Question

Prove the following statements. These exercises are cumulative, covering all techniques addressed in Chapters \(4-7\). Suppose \(x \in \mathbb{Z} .\) Then \(x\) is even if and only if \(3 x+5\) is odd.

Short answer

The statement 'if \(x\) is an even integer then \(3x+5\) is odd' and 'if \(3x+5\) is odd, then \(x\) is an even integer' have been proven true. So, the given statement is correct: \(x\) is even if and only if \(3x+5\) is odd.

Step-by-step solution

Proof for the forward condition

Assume \(x\) is an even integer. According to the definition of even numbers, \(x\) can be expressed as \(2n\) where \(n\) is an element of integers. So we replace \(x\) by \(2n\) in the expression \(3x+5\) which becomes \(3(2n) + 5 = 6n+5\). As \(6n\) is an even number, \(6n+5\) would be odd since the sum of an even number and an odd number (5 in this case) always results in an odd number. Thus we have proven that if \(x\) is even, then \(3x+5\) is odd.

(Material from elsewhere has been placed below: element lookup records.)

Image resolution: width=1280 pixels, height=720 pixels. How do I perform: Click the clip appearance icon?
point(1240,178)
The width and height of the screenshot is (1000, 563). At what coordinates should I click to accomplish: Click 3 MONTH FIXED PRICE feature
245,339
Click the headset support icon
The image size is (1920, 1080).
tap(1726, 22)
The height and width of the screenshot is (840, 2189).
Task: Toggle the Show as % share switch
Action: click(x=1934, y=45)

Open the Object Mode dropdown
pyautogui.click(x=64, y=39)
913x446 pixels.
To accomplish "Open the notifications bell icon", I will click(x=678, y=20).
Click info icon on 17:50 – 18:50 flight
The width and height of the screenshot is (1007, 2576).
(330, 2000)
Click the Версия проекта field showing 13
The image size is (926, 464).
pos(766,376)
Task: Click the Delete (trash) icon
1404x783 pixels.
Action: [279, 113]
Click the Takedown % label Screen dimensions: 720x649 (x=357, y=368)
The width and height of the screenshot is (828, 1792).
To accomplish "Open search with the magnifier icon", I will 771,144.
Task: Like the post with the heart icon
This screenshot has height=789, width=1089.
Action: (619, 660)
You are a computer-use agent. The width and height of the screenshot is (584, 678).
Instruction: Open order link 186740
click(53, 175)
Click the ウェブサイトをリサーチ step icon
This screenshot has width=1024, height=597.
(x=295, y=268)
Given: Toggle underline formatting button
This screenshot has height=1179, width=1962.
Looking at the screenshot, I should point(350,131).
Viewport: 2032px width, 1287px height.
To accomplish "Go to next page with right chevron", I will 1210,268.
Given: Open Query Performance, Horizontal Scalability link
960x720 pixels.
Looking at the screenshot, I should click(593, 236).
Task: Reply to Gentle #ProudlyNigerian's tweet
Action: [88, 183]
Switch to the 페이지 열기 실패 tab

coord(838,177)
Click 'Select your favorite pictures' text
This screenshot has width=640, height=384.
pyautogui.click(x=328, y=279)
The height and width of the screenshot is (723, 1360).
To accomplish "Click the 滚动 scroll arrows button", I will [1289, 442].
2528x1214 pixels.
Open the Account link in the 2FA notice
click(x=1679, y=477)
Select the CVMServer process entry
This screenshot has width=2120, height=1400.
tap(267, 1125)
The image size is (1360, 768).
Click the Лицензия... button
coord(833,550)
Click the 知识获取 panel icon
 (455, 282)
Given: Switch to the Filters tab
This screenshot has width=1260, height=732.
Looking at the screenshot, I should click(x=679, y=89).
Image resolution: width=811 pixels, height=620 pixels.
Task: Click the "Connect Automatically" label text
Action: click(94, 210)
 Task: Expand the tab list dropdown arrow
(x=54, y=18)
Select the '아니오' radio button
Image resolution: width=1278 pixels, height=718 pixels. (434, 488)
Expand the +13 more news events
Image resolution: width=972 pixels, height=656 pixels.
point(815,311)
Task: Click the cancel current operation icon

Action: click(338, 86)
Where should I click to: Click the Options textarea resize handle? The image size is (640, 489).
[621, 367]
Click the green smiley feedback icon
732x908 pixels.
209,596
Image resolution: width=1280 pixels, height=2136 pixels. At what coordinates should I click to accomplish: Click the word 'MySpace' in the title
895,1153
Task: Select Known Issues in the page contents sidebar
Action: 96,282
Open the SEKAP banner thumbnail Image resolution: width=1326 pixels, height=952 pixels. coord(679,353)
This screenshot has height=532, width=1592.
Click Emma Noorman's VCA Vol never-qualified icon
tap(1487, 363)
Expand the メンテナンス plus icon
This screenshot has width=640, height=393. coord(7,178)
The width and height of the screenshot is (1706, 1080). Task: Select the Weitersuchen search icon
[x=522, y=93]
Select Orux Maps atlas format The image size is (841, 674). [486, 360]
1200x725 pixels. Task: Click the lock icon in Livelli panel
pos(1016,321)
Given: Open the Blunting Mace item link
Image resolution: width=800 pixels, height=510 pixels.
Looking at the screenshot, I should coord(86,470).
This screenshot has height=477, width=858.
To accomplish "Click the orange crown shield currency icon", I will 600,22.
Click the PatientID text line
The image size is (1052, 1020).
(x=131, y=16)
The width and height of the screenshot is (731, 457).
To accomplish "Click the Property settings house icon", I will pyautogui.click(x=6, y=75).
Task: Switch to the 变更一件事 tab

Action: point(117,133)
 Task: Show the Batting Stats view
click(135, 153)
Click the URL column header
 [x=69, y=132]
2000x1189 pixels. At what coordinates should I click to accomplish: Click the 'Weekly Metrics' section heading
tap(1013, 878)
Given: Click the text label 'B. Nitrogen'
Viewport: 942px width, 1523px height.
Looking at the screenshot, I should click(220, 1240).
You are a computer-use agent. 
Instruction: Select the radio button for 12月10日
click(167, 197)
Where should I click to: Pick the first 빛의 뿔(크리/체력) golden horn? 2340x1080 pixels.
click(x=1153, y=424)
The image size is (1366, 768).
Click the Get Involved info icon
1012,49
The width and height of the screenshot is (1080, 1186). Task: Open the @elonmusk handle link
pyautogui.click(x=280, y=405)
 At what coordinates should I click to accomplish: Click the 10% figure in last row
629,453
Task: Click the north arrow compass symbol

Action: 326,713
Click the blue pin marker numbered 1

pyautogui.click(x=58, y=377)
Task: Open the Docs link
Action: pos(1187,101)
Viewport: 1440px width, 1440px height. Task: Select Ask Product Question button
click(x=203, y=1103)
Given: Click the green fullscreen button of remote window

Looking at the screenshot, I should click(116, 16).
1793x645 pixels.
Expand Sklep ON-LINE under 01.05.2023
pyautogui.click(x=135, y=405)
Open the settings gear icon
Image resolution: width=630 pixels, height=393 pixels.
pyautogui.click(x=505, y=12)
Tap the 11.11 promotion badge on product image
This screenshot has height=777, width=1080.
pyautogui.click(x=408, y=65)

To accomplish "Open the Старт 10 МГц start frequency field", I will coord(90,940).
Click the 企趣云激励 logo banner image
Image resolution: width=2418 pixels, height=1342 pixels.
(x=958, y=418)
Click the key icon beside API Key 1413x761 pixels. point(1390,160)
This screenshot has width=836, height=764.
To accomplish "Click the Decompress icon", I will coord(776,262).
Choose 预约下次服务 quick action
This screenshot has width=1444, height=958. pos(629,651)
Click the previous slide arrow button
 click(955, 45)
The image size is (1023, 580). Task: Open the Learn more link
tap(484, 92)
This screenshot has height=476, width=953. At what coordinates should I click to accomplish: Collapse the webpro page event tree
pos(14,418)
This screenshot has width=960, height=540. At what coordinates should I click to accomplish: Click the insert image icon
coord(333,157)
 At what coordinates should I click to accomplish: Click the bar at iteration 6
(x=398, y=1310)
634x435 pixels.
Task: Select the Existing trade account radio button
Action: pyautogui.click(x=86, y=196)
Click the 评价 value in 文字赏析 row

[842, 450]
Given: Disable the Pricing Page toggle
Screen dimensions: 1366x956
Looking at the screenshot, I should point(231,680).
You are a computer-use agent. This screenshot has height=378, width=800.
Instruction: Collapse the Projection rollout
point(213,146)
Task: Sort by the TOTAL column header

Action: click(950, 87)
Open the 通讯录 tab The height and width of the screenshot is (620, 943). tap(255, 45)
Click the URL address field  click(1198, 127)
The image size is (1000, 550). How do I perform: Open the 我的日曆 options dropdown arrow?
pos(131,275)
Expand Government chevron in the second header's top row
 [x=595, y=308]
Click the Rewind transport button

Proof for the reverse condition

Assume \(3x+5\) is odd. Expressing it as \(3x+5 = 2m+1\) where \(m\) is an integer as per the definition of odd numbers. From this equation, we can isolate \(x\) to obtain \(x = (2m+1 - 5) / 3 = (2m-4) / 3 = 2(m -2) / 3 \). As seen here, \(x\) can be expressed as twice a quantity which means \(x\) is even. So, if \(3x + 5\) is odd, then \(x\) is even.